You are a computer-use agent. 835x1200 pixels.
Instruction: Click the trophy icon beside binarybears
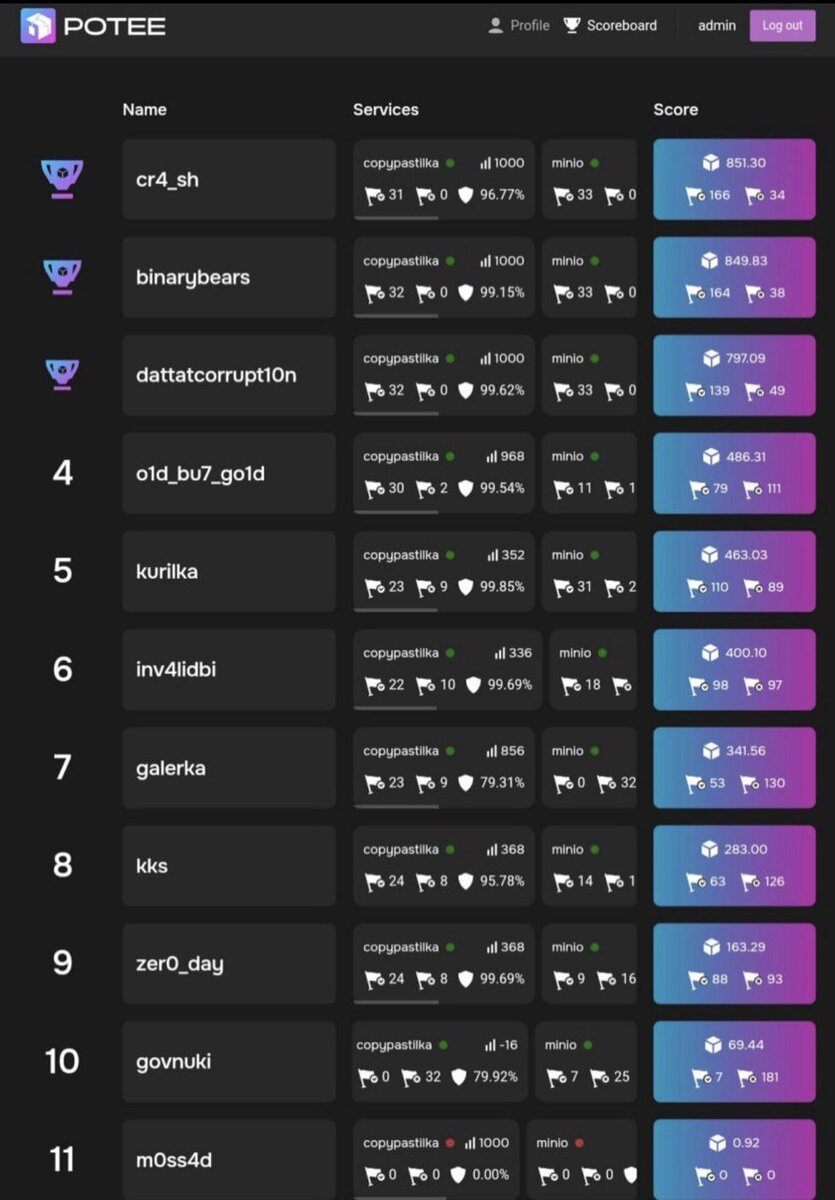point(62,276)
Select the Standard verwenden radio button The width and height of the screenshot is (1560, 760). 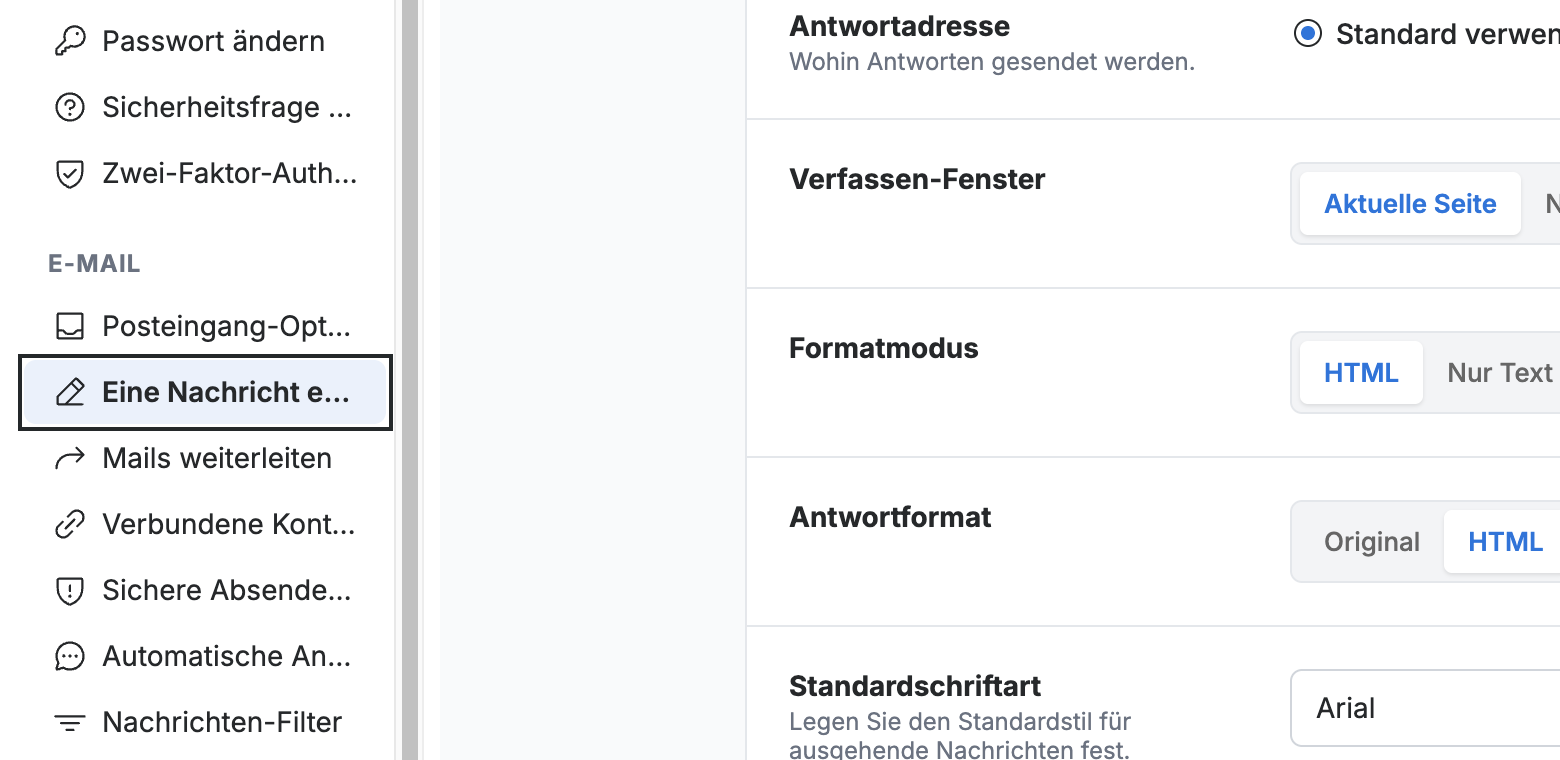(x=1307, y=34)
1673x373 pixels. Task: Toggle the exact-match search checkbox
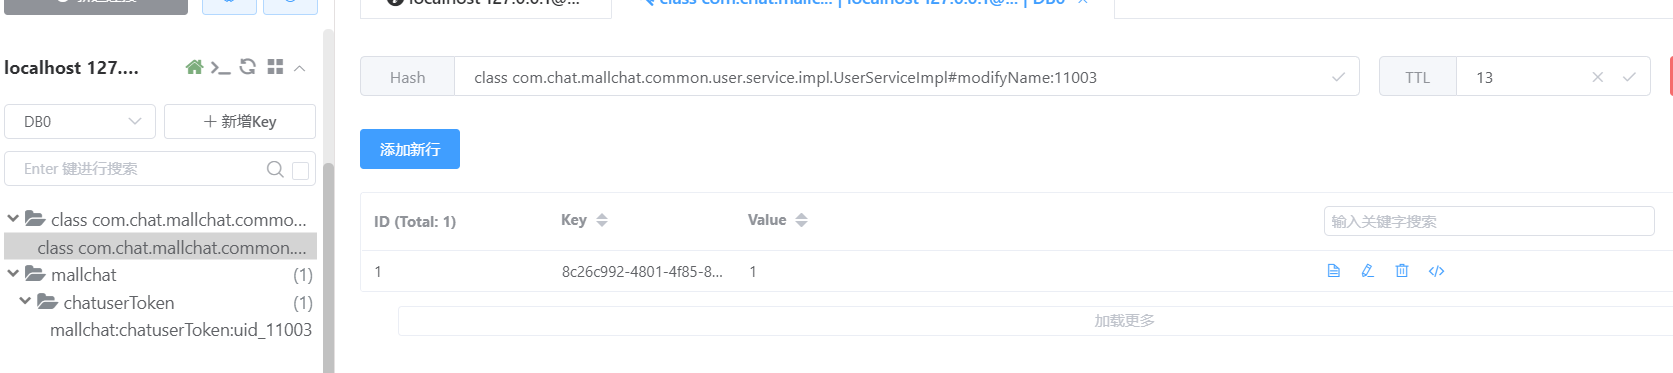[300, 170]
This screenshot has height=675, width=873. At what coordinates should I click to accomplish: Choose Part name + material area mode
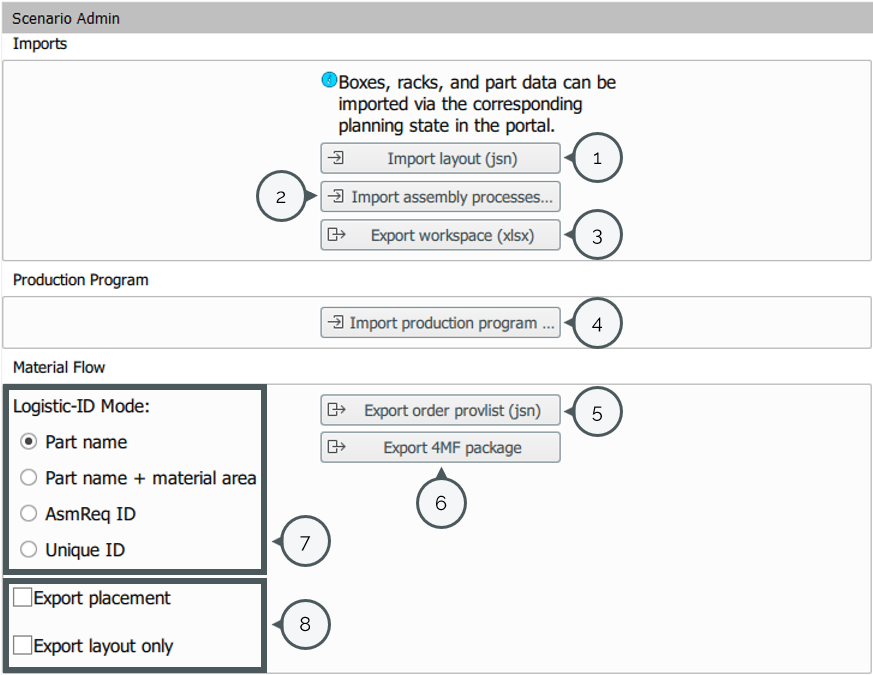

--- Your objective ---
Pictures are to be dropped, and the lines from the line with "1673x373 pixels. Task: Toggle" through the end of the material above are to be reproduced exactly.

--- Output of the exercise ---
1673x373 pixels. Task: Toggle the exact-match search checkbox
[300, 170]
This screenshot has height=675, width=873. At what coordinates should I click to accomplish: Choose Part name + material area mode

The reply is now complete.